A dosage form that delivers several drugs, either at once or in succession, can have many benefits for patients. The administered drugs could have synergistic effects when delivered together, and the convenient dosage form could improve patient compliance. And, of course, reformulating several drugs for codelivery could help breathe new life into a company’s patents. All of these advantages came to mind when I learned about a multiple-compartment gel capsule developed at the Georgia Institute of Technology.
The capsules, which are made of polymeric hydrogels, are hollow except for polymer chains that are linked to the interior of the shell. These chains divide the capsule’s interior into various compartments that could contain several active ingredients. Possible applications include cancer therapy and pain relief.
The researchers formed the capsules in a two-step process. First, they formed chains of a temperature-sensitive polymer without using a cross-linking agent. The absence of this agent causes the chains to dissolve at a certain temperature. Next, the scientists added a cross-linking agent to a second polymer to create a shell around the temperature-sensitive polymer chains. Cooling the microcapsule caused the shell to swell until it reached its stable size, leaving behind temperature-sensitive polymer chains that can act as hydrophobic drug carriers.
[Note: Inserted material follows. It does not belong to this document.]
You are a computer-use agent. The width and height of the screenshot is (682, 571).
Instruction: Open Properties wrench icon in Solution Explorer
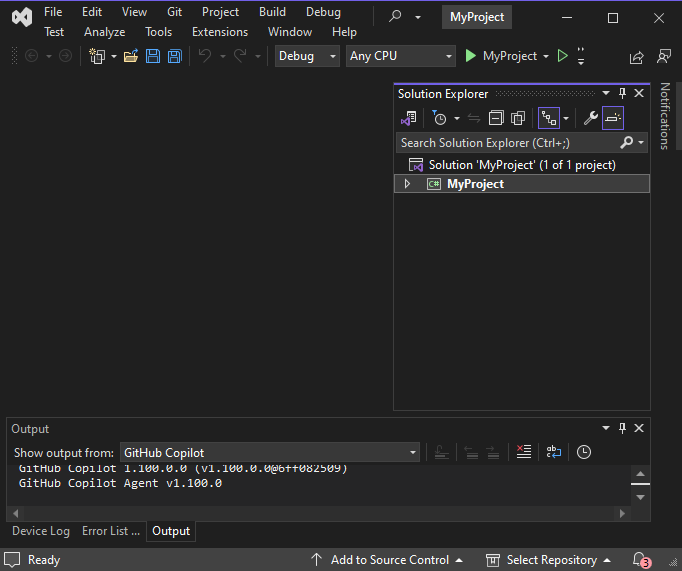[590, 118]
The scientists are still trying to determine the best way to load drugs into the capsules and the best way to trigger them to release the drugs. Even though the capsules are still being refined, they have the potential to become a useful drug-delivery tool. Polymeric microspheres, while not new to the drug industry, can be a versatile delivery method. The straightforward process for creating the capsules also could attract drugmakers’ attention. The Georgia Tech team’s work provides cause for optimism at a time when some observers lament the lack of innovation in the drug industry.